Re: [bug-report] possible s64 overflow in max_vruntime()

From: Peter Zijlstra
Date: Thu Jan 26 2023 - 07:50:15 EST


On Wed, Jan 25, 2023 at 08:45:32PM +0100, Roman Kagan wrote:

> The calculation is indeed safe against the overflow of the vruntimes
> themselves. However, when the two vruntimes are more than 2^63 apart,
> their comparison gets inverted due to that s64 overflow.

Yes, but that's a whole different issue. vruntime are not expected to be
*that* far apart.

That is surely the abnormal case. The normal case is wrap around, and
that happens 'often' and should continue working.

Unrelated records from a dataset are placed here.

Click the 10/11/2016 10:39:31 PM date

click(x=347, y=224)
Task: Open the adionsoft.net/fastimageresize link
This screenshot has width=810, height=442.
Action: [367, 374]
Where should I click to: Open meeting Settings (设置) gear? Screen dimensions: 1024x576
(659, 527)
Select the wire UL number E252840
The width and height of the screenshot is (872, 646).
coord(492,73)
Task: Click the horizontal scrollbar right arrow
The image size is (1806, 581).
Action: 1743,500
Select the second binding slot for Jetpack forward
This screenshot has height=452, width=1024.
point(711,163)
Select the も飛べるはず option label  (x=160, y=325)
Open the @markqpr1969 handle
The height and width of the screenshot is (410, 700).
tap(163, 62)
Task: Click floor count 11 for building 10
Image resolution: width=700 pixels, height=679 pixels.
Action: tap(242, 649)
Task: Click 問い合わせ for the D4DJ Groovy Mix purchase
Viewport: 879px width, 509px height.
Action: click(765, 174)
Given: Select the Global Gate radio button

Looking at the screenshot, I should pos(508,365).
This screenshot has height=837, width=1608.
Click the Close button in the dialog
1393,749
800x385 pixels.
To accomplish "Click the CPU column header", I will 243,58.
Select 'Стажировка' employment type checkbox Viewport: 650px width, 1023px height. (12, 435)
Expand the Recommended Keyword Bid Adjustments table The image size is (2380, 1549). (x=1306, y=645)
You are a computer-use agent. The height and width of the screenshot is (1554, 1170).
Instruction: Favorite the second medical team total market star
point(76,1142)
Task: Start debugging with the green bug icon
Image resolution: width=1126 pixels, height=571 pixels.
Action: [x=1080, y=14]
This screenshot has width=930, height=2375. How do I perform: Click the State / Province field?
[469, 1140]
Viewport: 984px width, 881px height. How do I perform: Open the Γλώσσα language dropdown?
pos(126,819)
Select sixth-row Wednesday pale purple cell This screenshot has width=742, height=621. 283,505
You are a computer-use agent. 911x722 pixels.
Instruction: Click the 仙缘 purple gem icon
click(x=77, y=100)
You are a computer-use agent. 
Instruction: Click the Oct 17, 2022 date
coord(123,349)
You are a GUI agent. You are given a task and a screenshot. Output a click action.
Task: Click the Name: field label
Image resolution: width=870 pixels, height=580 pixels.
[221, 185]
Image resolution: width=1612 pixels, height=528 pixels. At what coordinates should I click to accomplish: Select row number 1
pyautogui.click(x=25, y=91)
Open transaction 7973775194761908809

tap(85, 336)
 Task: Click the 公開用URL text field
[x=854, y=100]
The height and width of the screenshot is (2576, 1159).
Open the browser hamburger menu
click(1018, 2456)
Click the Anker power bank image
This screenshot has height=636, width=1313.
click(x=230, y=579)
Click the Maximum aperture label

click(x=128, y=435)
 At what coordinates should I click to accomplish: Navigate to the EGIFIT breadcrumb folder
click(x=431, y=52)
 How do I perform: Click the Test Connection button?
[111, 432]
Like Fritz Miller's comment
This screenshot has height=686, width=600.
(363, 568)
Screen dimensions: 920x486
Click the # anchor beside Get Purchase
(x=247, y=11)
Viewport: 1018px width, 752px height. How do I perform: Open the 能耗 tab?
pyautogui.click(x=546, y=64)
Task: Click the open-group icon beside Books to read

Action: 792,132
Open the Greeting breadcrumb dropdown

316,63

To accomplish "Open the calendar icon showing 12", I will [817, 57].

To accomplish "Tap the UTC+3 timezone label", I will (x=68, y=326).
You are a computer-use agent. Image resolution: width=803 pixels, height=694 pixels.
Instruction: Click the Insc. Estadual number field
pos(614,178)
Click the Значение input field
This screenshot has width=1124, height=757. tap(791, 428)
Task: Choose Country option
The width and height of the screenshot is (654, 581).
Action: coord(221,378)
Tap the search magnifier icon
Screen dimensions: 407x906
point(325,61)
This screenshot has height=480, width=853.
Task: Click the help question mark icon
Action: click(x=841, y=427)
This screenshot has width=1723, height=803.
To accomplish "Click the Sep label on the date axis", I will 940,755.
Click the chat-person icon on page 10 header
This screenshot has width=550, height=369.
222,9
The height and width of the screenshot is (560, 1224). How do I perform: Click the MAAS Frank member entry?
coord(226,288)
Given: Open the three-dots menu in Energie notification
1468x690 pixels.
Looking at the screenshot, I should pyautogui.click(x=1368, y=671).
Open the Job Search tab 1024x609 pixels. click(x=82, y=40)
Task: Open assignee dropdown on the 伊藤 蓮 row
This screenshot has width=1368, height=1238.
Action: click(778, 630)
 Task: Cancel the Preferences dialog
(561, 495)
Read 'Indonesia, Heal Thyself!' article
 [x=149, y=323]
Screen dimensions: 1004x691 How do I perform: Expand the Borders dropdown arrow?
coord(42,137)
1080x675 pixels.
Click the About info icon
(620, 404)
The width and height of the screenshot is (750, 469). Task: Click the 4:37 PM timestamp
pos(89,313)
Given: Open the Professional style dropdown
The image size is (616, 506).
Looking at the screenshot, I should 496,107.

> And this is what happens here: one scheduling entity has accumulated a
> vruntime more than 2^63 ahead of another. Now the comparison is
> inverted due to s64 overflow, and the latter can't get to the cpu,
> because it appears to have vruntime (much) bigger than that of the
> former.

If it can be 2^63 ahead, it can also be 2^(64+) ahead and nothing will
help.

> This situation is reproducible e.g. when one scheduling entity is a
> multi-cpu hog, and the other is woken up from a long sleep. Normally

A very low weight CPU hog?

> when a task is placed on a cfs_rq, its vruntime is pulled to
> min_vruntime, to avoid boosting the woken up task. However in this case
> the task is so much behind in vruntime that it appears ahead instead,
> its vruntime is not adjusted in place_entity(), and then it looses the
> cpu to the current scheduling entity.

What I think might be a way out here is passing the the sleep wall-time
(cfs_rq_clock_pelt() time I suppose) to place entity and simply skip the
magic if 'big'.

All that only matters for small sleeps anyway.

Something like:

sleep_time = U64_MAX;
if (se->avg.last_update_time)
sleep_time = cfs_rq_clock_pelt(cfs_rq) - se->avg.last_update_time;

if (sleep_time > 60*NSEC_PER_SEC) { // 1 minute is huge
se->vruntime = cfs_rq->min_vruntime;
return;
}

// ... rest of place_entity()

Hmm... ?